(Extracted data entries)
>>>

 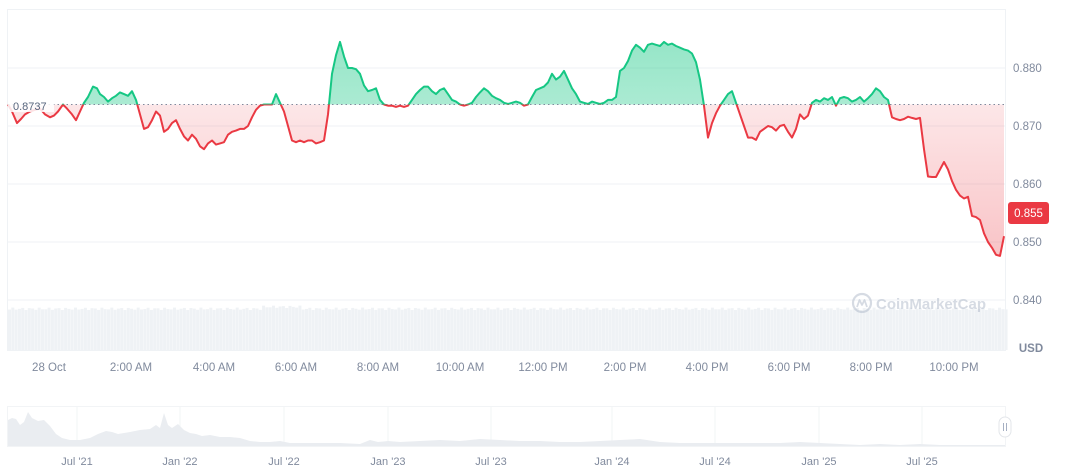 What do you see at coordinates (872, 368) in the screenshot?
I see `x-tick-label: 8:00 PM` at bounding box center [872, 368].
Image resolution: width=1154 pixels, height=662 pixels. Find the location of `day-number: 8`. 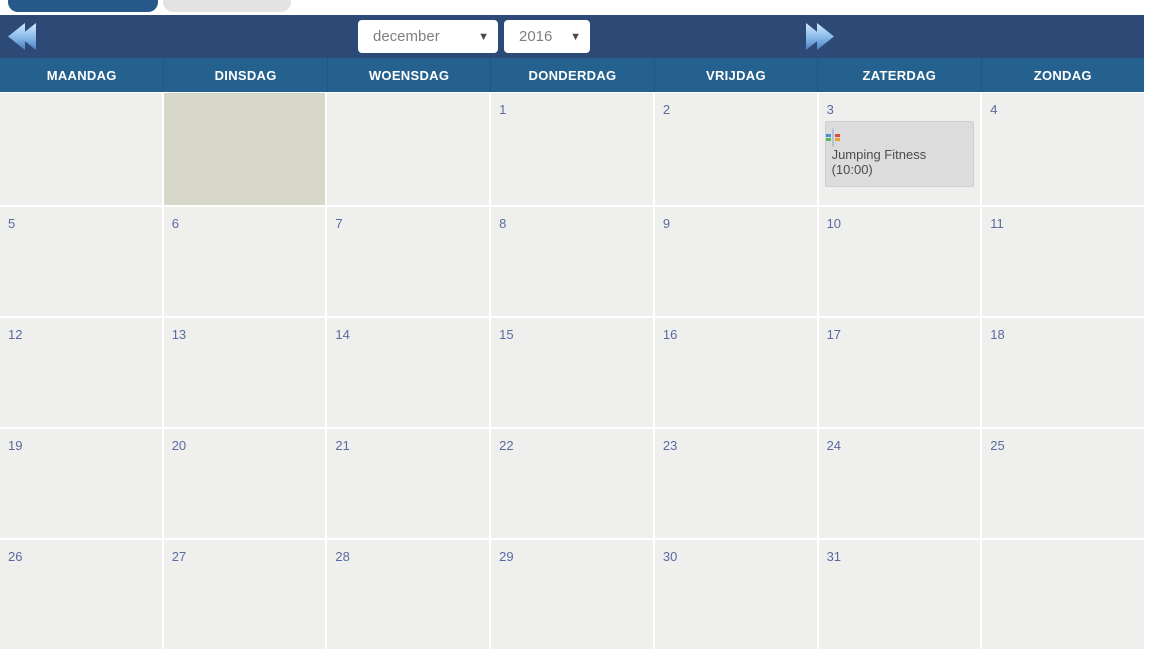

day-number: 8 is located at coordinates (503, 224).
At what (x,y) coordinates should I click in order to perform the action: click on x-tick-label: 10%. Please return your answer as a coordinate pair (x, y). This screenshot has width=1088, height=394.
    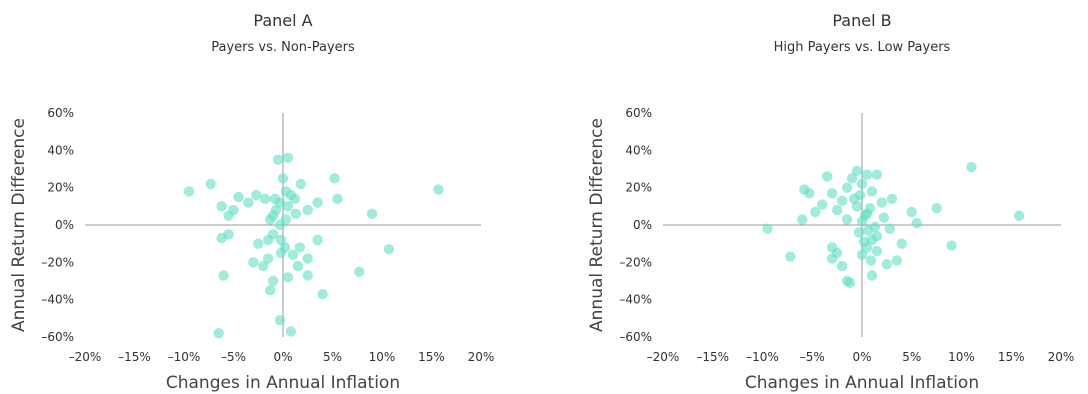
    Looking at the image, I should click on (962, 357).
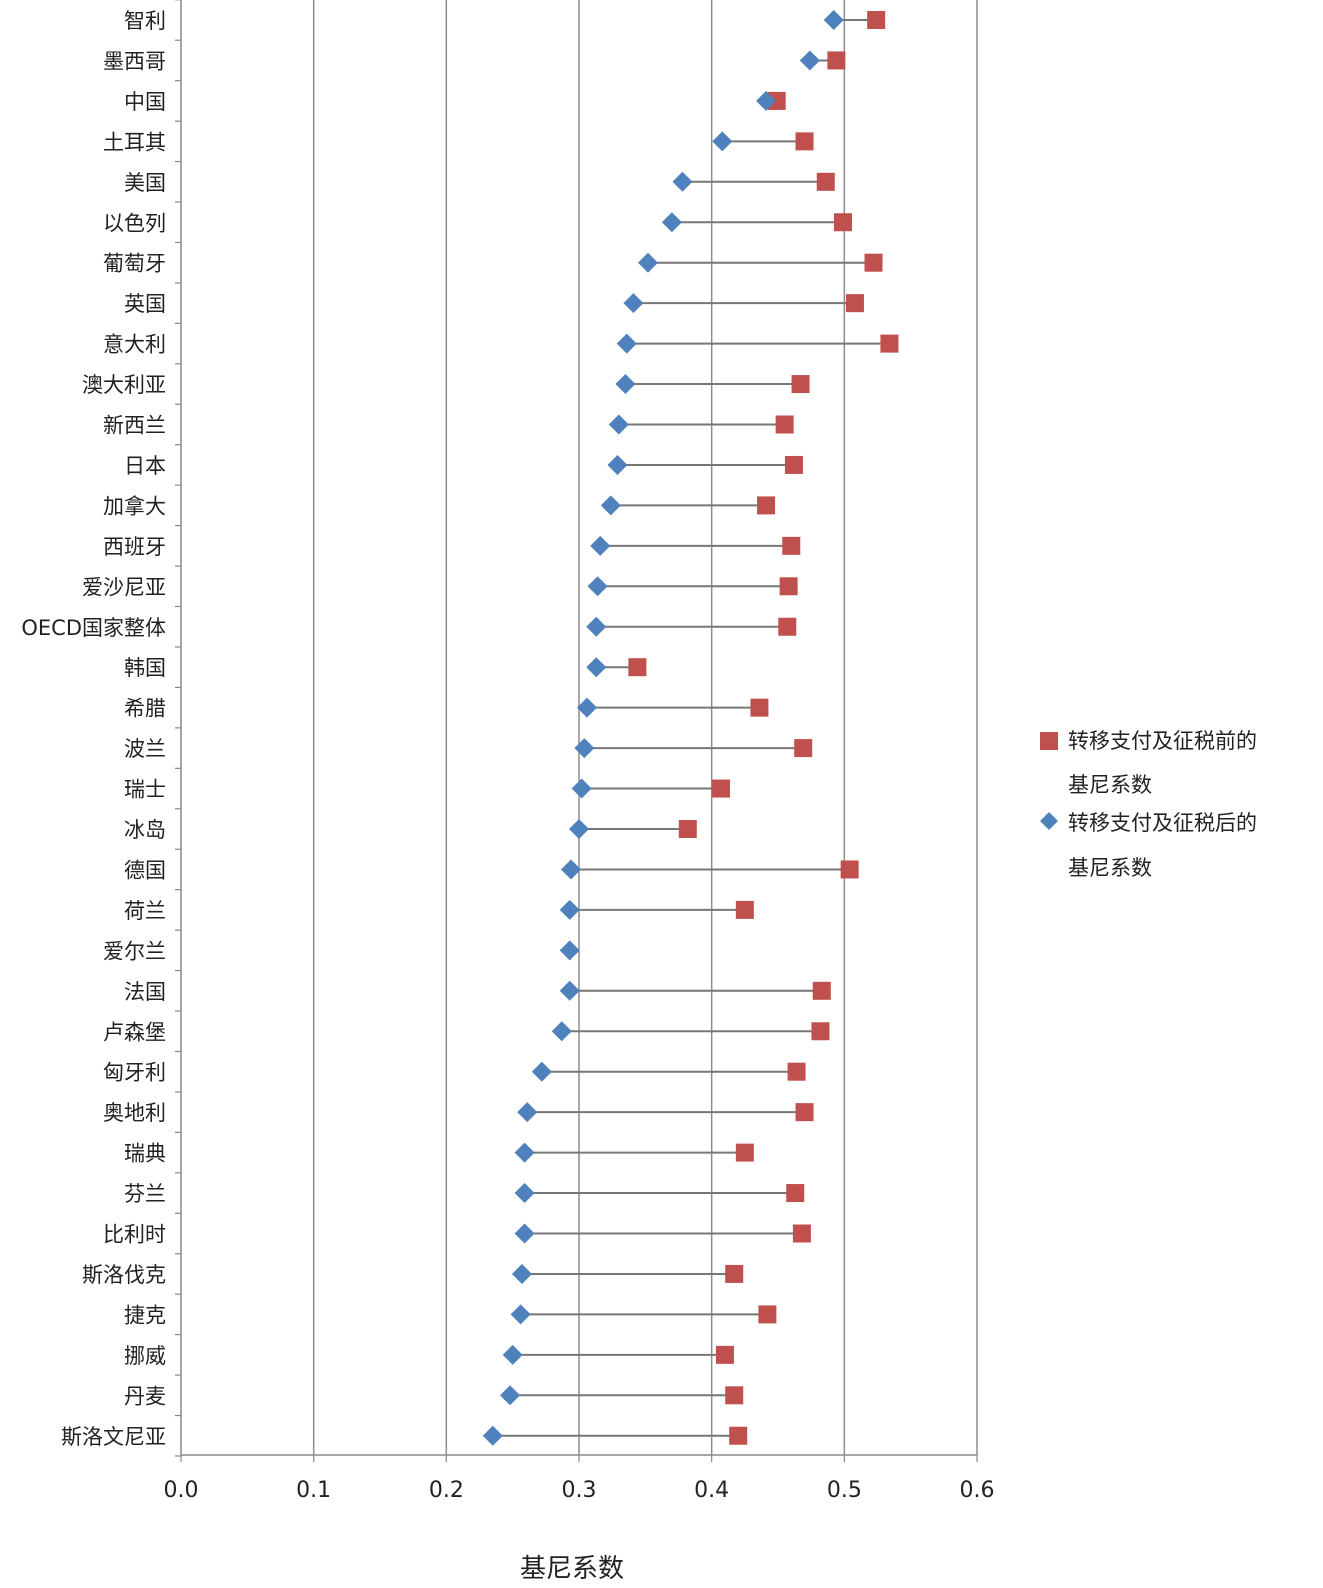 The image size is (1323, 1588). Describe the element at coordinates (134, 1113) in the screenshot. I see `category-label: 奥地利` at that location.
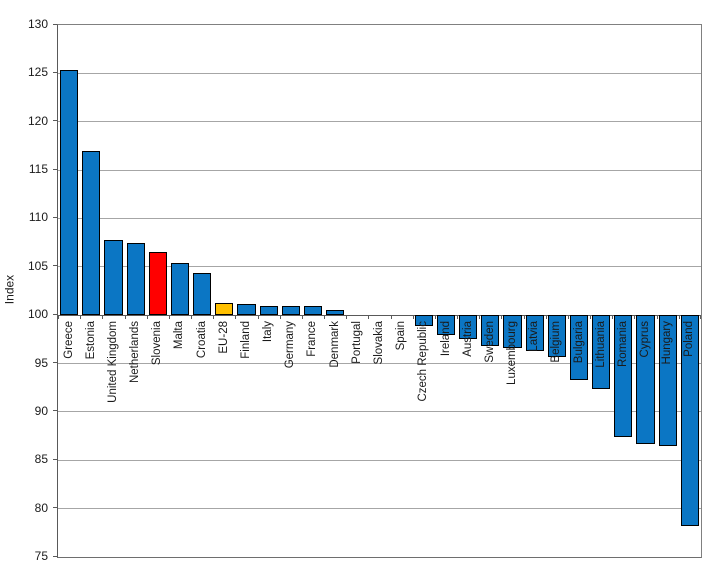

<<<

Exercise description.
Copy out all of the material above word for word, leaving out the pictures.

Solution to this exercise.
  What do you see at coordinates (872, 368) in the screenshot?
I see `x-tick-label: 8:00 PM` at bounding box center [872, 368].
Image resolution: width=1154 pixels, height=662 pixels. Find the location of `day-number: 8`. 

day-number: 8 is located at coordinates (503, 224).
At what (x,y) coordinates should I click in order to perform the action: click on x-tick-label: 10%. Please return your answer as a coordinate pair (x, y). This screenshot has width=1088, height=394.
    Looking at the image, I should click on (962, 357).
 The image size is (1323, 1588). Describe the element at coordinates (134, 1113) in the screenshot. I see `category-label: 奥地利` at that location.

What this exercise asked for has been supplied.